Land of saints and scholars


Partner and I spent a week in the west of Ireland back in 2007. We still daydream about it. We saw some of the tourist sights – the Cliffs of Moher, the Rock of Cashel – but we also spent time knocking around big towns and small towns, walking, taking in the sights, talking to people.

 

 

Highlights of the trip:

 

 

  • Our flight got in early, and we rode from the airport to Limerick, watching the sun rise over the Irish hills.  The cabdriver never shut up. We weren't used to the accent yet, so all we could make out was golf blah blah, son-in-law blah blah. Then, just as we get to the city limits of Limerick, traffic slowed. Three huge white swans were in the middle of the road, their backs to the traffic, meandering from one side of the road to the other. “Jaisus!” the cabdriver grunted. “Fecking swans! In the middle of the road!”

  • Our bus driver from Limerick to Moher was a short balding peppery guy with a short fuse. Somewhere en route, a querulous old lady got on the bus, on her way to visit a friend.

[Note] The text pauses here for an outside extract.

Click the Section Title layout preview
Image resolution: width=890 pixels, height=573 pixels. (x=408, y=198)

She asked the driver over and over in a tearful voice how long it would take to get there, how she'd know when they got there, how she was going to get back. Finally he roared at her: “WOMAN! You've ASKED me three TIMES now how you'll know when you're there! Sit DOWN and shut UP! I'll TELL you when we GET there!” It didn't shut her up, though; she kept moaning and chattering the whole way there (to the great entertainment of the Irish people on the bus around us). She got off in Ennistymon, at what looked like a convent, and the driver was firm with her when she got off the bus: “Now, I'll be BACK through here at FIVE this afternoon. NO LATER! If you're not here, you'll NOT see the bus, and I DON'T know what you'll do then. So FIVE O'CLOCK!” We didn't see her that afternoon on the return trip. I hope she had a nice tearful visit with her friend.

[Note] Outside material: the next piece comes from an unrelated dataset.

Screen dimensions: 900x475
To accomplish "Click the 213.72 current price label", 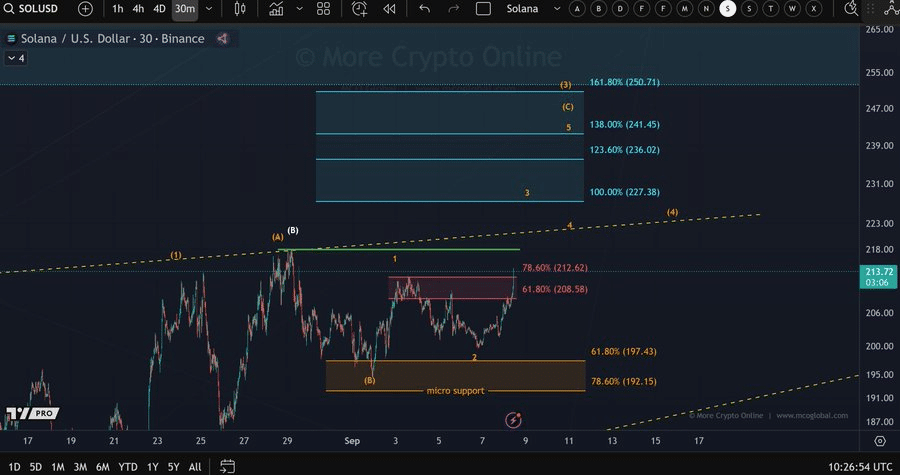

  • Another cab driver in Limerick: “This afternoon on the radio, they asked this old countryman from the Dingle if he was going to listen to the Kerry-Cork football game. And he said he was too busy with the cows to listen to the radio! The Dingle! The arsehole of County Kerry!”

  • Street market in Limerick. Very sweet little old lady running a junk shop. Partner tells her that he's half-Irish, that his mother's name was Malloy. “Ah, Malloy!” the old lady said. “From up north! They're known for being . . . very canny people!” Well, naturally, we had to buy something from her after that.

 

 

We're going back at our earliest opportunity, canny people that we are.